▸ **Okuma Metni**:
···
GÜNDEM - 24 Kasım 2015 Salı 11:17

İşte TSK'nın düşürdüğü SU 24'ün özellikleri

A
A
A
İşte TSK'nın düşürdüğü SU 24'ün özellikleri

TSK'nın Kızıldağ bölgesine düşürdüğü SU 24 uçağının özellikleri. SU 24 uçağını hangi ülkeler kullanıyor? SU 24 uçağında hangi silahlar bulunmakta?

İşte düşürülen uçağın özellikleri:

Su 24, 1970 ve 1980'li yıllarda Sovyetler Birliği 'nin her türlü hava koşulunda görev yapabilen en gelişmiş havadan tecrit ve saldırı uçağı olarak tasarlandı. 

İki koltuklu, çift motorlu uçak Rusya 'nın ilk entegre sayısal seyrüsefer/atak sistemiyle donatılmıştı.

Su-24'ün konfigürasyonu F-111 ile benzerlikler ihtiva eder. Eski Sovyet cumhuriyetleri hava kuvvetleri ve ayrıca başka birkaç ülkede daha halihazırda kullanılmaktadır.
···
SU 24 uçağının özelliklerini anlatan metinden "İşte düşürülen uçağın" sözleriyle başlayıp "uçağı olarak tasarlandı." sözlerine kadar süren bölümü harfi harfine kopyalayın. Satırların bu işte hiçbir rolü yoktur.
···
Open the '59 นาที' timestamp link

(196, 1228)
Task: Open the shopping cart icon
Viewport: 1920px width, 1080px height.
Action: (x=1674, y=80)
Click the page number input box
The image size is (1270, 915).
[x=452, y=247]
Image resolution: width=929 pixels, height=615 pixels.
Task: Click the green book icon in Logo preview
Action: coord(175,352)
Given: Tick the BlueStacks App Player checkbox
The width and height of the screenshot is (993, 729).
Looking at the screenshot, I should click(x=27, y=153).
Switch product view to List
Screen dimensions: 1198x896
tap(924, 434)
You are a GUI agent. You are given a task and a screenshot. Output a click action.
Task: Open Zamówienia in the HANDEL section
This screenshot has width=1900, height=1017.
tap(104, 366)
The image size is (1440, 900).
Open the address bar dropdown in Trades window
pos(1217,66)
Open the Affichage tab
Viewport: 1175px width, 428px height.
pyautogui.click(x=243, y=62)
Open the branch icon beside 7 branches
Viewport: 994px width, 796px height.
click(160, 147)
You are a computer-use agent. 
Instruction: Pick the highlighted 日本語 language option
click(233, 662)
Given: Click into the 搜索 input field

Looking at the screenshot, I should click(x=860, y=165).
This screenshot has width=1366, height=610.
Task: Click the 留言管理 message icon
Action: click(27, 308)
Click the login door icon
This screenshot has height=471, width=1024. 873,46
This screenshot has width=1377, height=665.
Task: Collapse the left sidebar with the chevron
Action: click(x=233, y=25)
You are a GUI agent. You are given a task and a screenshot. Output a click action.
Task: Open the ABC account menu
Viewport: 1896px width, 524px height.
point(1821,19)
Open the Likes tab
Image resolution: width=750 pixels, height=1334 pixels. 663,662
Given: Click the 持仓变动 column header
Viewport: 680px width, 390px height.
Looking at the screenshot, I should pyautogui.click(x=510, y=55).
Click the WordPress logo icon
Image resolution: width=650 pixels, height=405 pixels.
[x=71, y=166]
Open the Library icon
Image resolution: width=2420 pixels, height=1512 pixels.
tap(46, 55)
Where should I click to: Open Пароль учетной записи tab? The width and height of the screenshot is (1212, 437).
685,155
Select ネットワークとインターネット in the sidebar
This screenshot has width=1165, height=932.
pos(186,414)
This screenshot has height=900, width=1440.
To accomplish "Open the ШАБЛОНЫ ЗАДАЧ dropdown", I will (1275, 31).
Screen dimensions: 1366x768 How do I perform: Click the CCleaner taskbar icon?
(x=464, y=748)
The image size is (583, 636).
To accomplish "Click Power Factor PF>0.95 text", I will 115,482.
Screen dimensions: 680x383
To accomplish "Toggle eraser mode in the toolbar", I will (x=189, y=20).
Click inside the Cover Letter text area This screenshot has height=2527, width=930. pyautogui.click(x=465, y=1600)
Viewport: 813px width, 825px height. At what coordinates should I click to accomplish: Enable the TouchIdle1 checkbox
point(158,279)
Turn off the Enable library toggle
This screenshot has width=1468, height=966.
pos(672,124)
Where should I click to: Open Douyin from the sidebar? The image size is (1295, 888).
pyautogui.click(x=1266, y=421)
···
▸ **Çözümlü Alıştırma**:
İşte düşürülen uçağın özellikleri:

Su 24, 1970 ve 1980'li yıllarda Sovyetler Birliği 'nin her türlü hava koşulunda görev yapabilen en gelişmiş havadan tecrit ve saldırı uçağı olarak tasarlandı.